▶ Teks Bacaan:
========================
Selasa 18 Aug 2020 13:05 WIB

Mahfud: Islam Wasathiyah Paling Cocok di Indonesia

Di Indonesia, Mahfud MD menybut yang cocok adalah Islam Wasathiyah.

Rep: Ronggo Astungkoro/ Red: Muhammad Hafil
Mahfud: Islam Wasathiyah Paling Cocok di Indonesia. Foto: Menko Polhukam, Mahfud MD, mengenakan baju tradisional Madura saat memperingati HUT Kemerdekaan RI ke-75.
Foto: Kemenko Polhukam.
Mahfud: Islam Wasathiyah Paling Cocok di Indonesia. Foto: Menko Polhukam, Mahfud MD, mengenakan baju tradisional Madura saat memperingati HUT Kemerdekaan RI ke-75.

REPUBLIKA.CO.ID, JAKARTA -- Menteri Koordinator Bidang Politik, Hukum, dan Keamanan, Mahfud MD, mengungkapkan, Islam Wasathiyah paling cocok diterapkan di Indonesia. Menurut dia, Islam Wasathiyah merupalan Islam yang tidak condong terlalu ke kanan ataupun sebaliknya, terlalu ke kiri.

"Islam jalan tengah. Yang tidak ekstrim ke kanan dan ke kiri. Ya inilah yang cocok bagi bangsa Indonesia," ujar Mahfud saat memberi sambutan pada peluncuran buku Fikih Kebangsaan Jilid III secara virtual yang disiarkan langsung dari Ponpes Lirboyo, Senin (17/8).

Baca Juga

Islam Wasathiyah, kata Mahfud, paling cocok diterapkan di Indonesia. Sebab, sejak berdirinya Republik Indonesia, jalan tengah ini telah dirumuskan tokoh Islam yang tergabung dalam BPUPKI. Mereka menisbikan Islam di Indonesia adalah moderat, karena itu tidak memaksakan untuk mendirikan negara Islam.

Di luar itu, Mahfud menjelaskan, Islam dari waktu ke waktu mengalami kemajuan. Menurut dia, sebelum merdeka dan satu dasawarsa setelah merdeka, orang Islam masih disudutkan. Tidak banyak diberi peran. Namun, lambat laun, Islam mulai mendapat tempat. Hingga kini, pemeluknya bebas mendapat hak yang setara dan bahkan menempati berbagai posisi penting di republik ini.

"Awal kemerdekaan, mau jadi tentara nggak boleh. Tapi sekarang, semua berubah. Makanya salah kalau orang menyebut ada islamophobia. Pak Tito (Mendagri) ngajinya pinter. Jadi imam kelasnya bukan Qulhu. Surat panjang, beliau fasih. Tapi bisa jadi Kapolri, bisa jadi menteri," tutur dia.
========================
▶ Informasi yang Diberikan:
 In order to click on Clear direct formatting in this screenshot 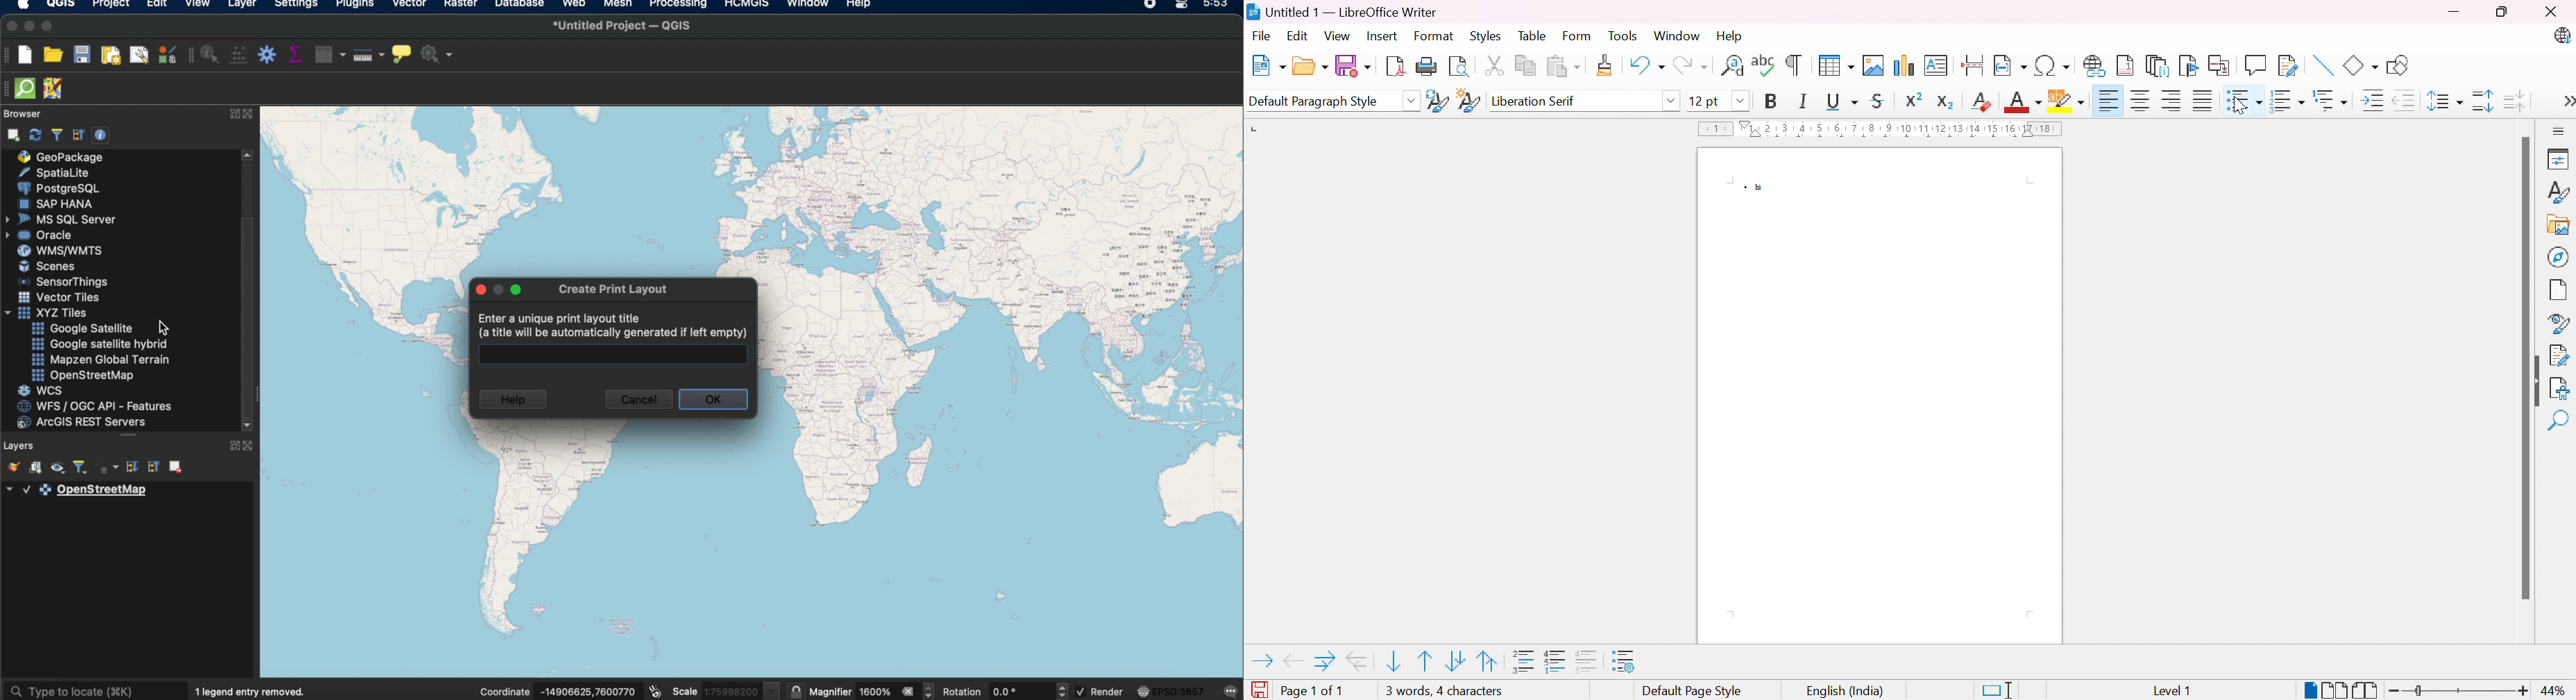, I will do `click(1981, 104)`.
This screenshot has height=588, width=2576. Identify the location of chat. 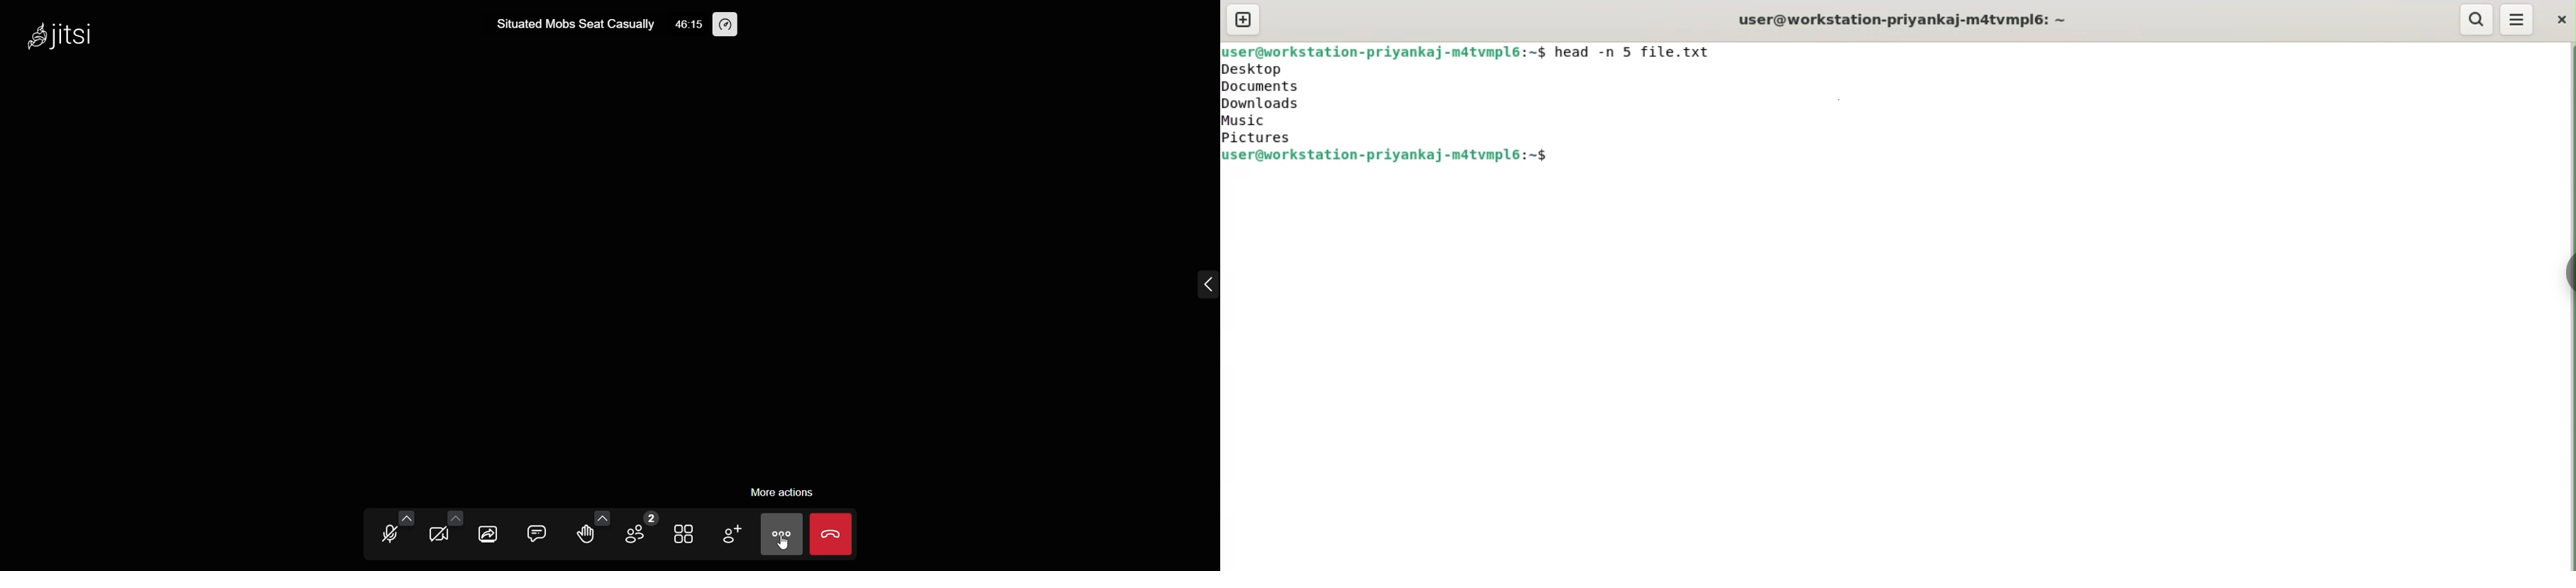
(536, 533).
========================
Tuliskan kembali bagian artikel tentang Islam Wasathiyah di atas, yaitu semua teks mulai dari "Rep: Ronggo Astungkoro/" sampai ke "terlalu ke kiri.", tanpa mengubah sedikit pun.

Rep: Ronggo Astungkoro/ Red: Muhammad Hafil
Mahfud: Islam Wasathiyah Paling Cocok di Indonesia. Foto: Menko Polhukam, Mahfud MD, mengenakan baju tradisional Madura saat memperingati HUT Kemerdekaan RI ke-75.
Foto: Kemenko Polhukam.
Mahfud: Islam Wasathiyah Paling Cocok di Indonesia. Foto: Menko Polhukam, Mahfud MD, mengenakan baju tradisional Madura saat memperingati HUT Kemerdekaan RI ke-75.

REPUBLIKA.CO.ID, JAKARTA -- Menteri Koordinator Bidang Politik, Hukum, dan Keamanan, Mahfud MD, mengungkapkan, Islam Wasathiyah paling cocok diterapkan di Indonesia. Menurut dia, Islam Wasathiyah merupalan Islam yang tidak condong terlalu ke kanan ataupun sebaliknya, terlalu ke kiri.